1) Please give us your background and let us know what you do for a living.
My name is Marcus Tober. I’ve studied Computer Science (Informatics) in Berlin, Germany before I founded Searchmetrics. My curiosity led to building tools in SEO starting 2002 and resulted in Searchmetrics in 2005. Since then my passion about data and marketing has continuously evolved. My true belief is that data is changing SEO more significantly in the next 2 years than it did in the last 20 years. That’s why, after 13 years building and running an engineering and product team of 100 people, I’m changing my role to “Chief Innovation Officer” to focus primarily on “Data Science” projects. Our product, the “Searchmetrics Suite” won dozens of prices and in the last years, I filed 10 patents.
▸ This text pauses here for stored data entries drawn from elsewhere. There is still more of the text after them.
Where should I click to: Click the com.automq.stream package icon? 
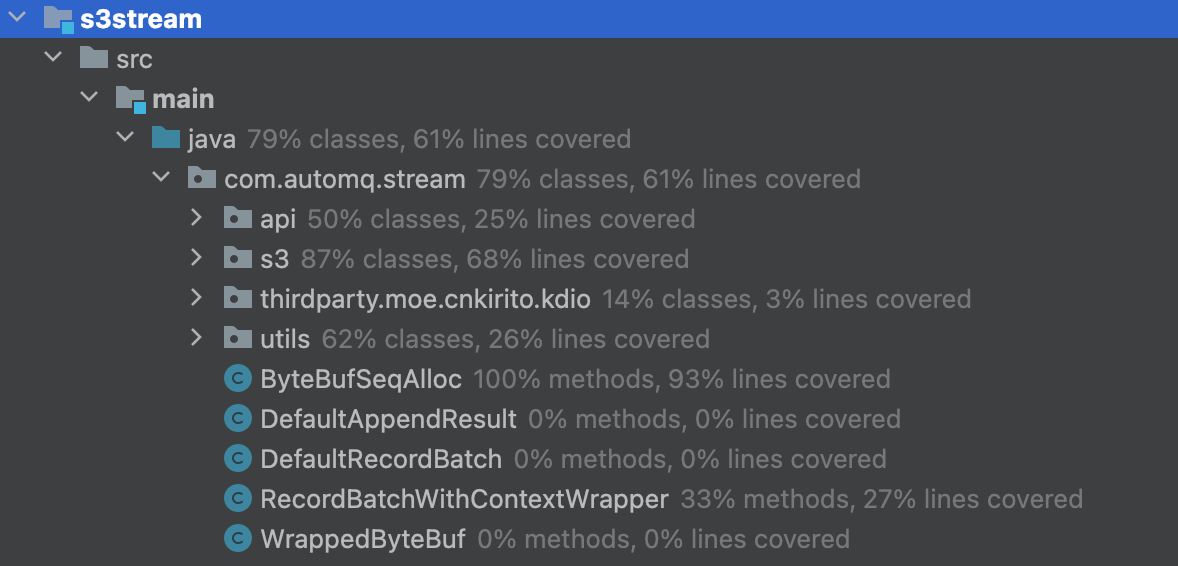(201, 179)
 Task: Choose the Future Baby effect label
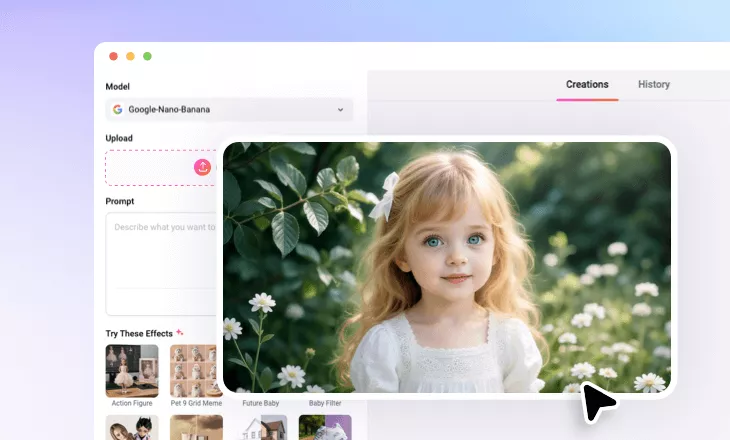[261, 402]
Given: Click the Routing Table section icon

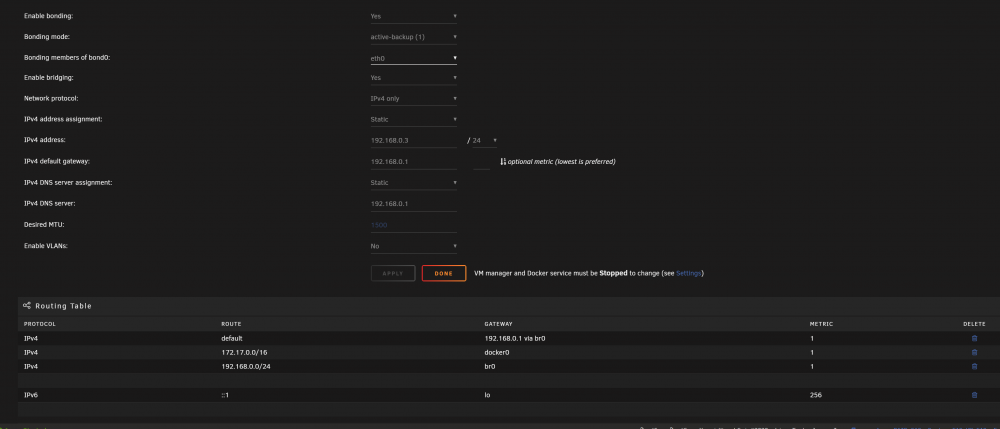Looking at the screenshot, I should point(27,306).
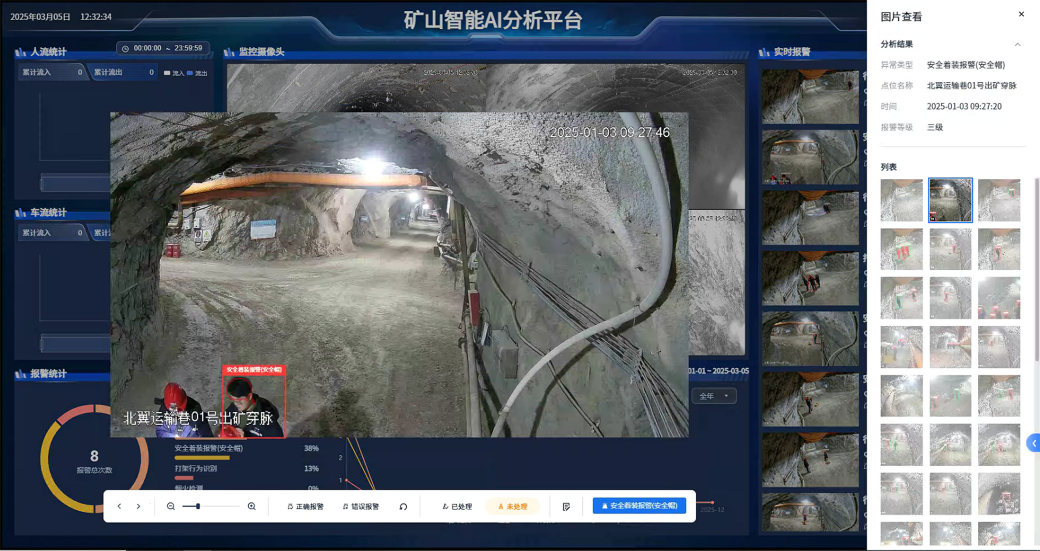Go to previous image with left arrow

click(x=119, y=507)
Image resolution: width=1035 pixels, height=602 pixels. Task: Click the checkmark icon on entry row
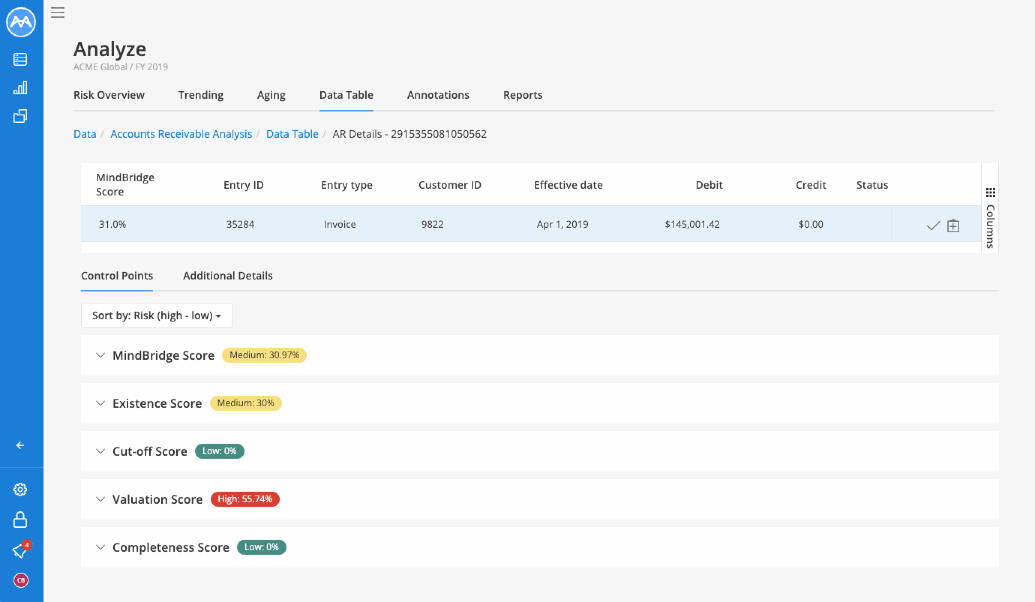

2) What are the mandatory tools needed for an Enterprise SEO to do his / her job effectively?
The most important thing for every Enterprise SEO is the understanding of the business of “his” Enterprise. What is their vision and plan for the next year. This is more important than software or SEO knowledge. The second most important is the understanding and development of product management skills. This is the foundation to talk business to your boss and at the same time factor the SEO wisdom into user stories that the product owners or developers can handle and execute. Only with this, any SEO software makes sense.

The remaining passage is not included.